The draw-down fundraiser is an annual event that will be held at the Stables at Russell Lands that will start at 6 p.m. with tickets going for $100, which includes two steak dinners.
“This is a very important aspect in way that the quarterback club helps offset the costs of the football program,” Scott Hardy said. “Without the commitment from our community to ensure that we are as viable as possible as a program could make it very difficult for us to provide our student athletes with the caliber of things they need. That takes care of the meals, uniforms. Anything the program needs, the Quarterback Club is there to help offset or be the stop gap for any financial shortfalls.”
The Wildcats do have some plans in the future for uniforms and of course more improvements to the workout equipment that has been there for many years. Head coach Aubrey Blackwell has documented changes he’s made from new signboards and weight lifting belts to a few other things that are ensured to help the program down the line.
The Quarterback Club is there for the program and Hardy says that he’s a firm believer of it.

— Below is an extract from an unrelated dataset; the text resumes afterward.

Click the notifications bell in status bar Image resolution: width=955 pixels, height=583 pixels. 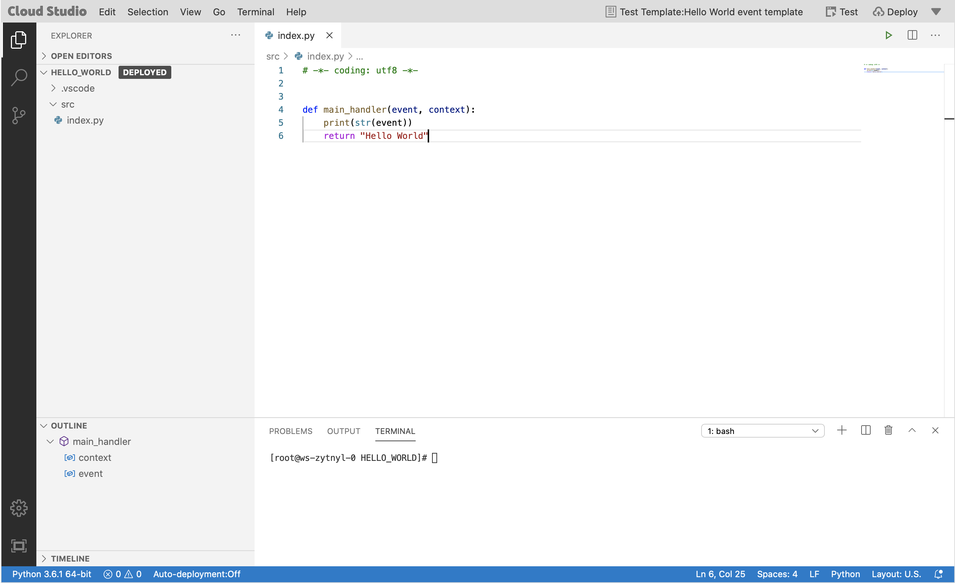pyautogui.click(x=938, y=574)
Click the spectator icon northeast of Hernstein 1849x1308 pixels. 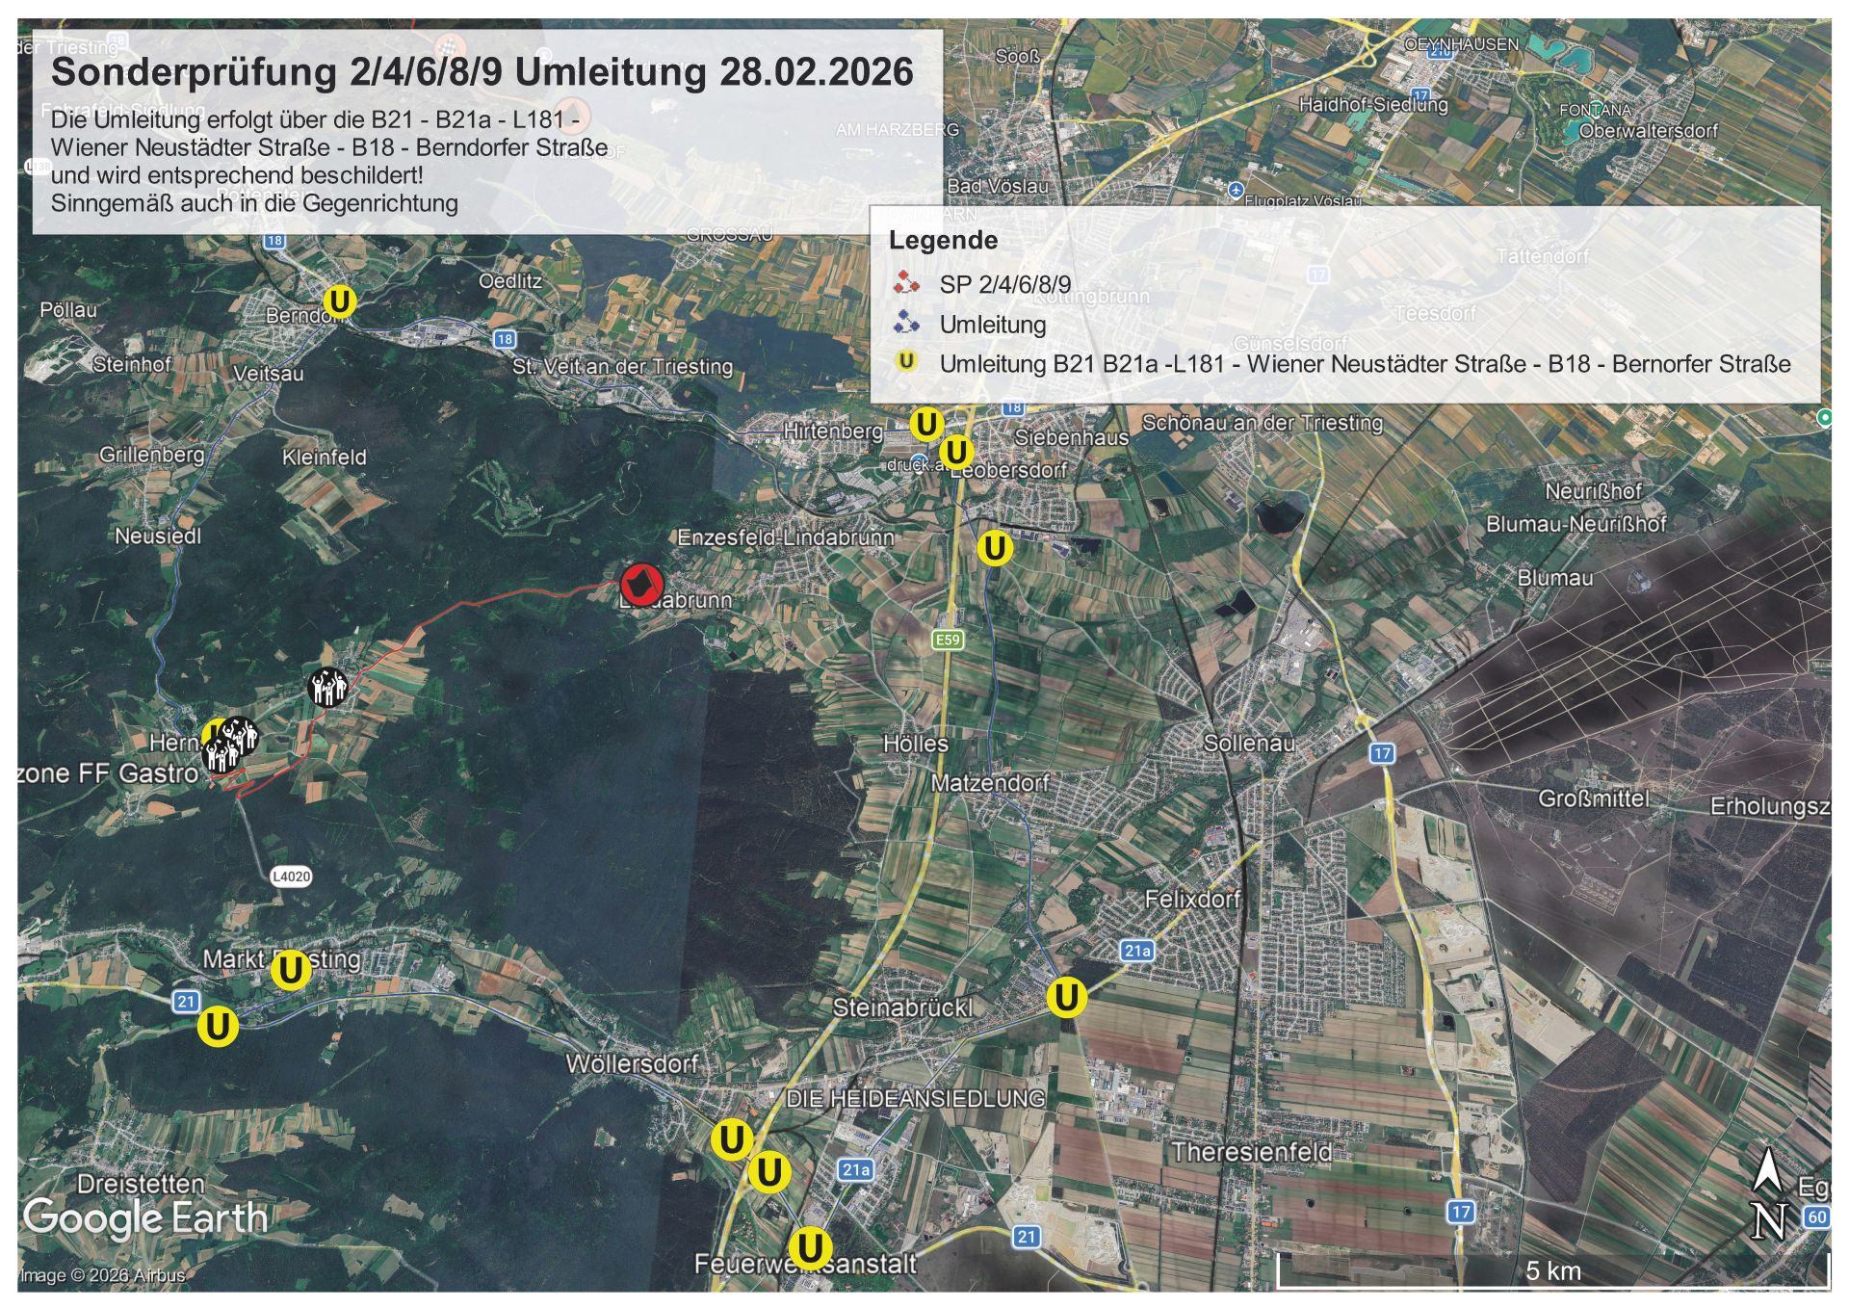tap(328, 687)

“In order for you to be the program that we perceive ourselves to be as well as the program that we’re capable of being, then there has to be resources put back into the program,” Hardy said. “And with the new coaching staff coming in, there’s obviously going to be some changes and things he’d like to implement and that’s where the Quarterback Club comes in. The funds are there to help make this the best program possible.
“While we may not have the same finances as some schools in Birmingham or Mobile or top-five cities, I feel like for a city our size we do a tremendous job in raising funds and making sure our student athletes are as well-equipped as possible.”
Hardy said that he doesn’t believe that BRHS has the same revenue stream coming in that other bigger cities have from taxes and other sources. Hardy said he’d be hard pressed to find another community that’s as dedicated and committed to doing what they’re capable of.
“To make sure our program is as equitable to our kids as anyone else’s as it can be,” he said.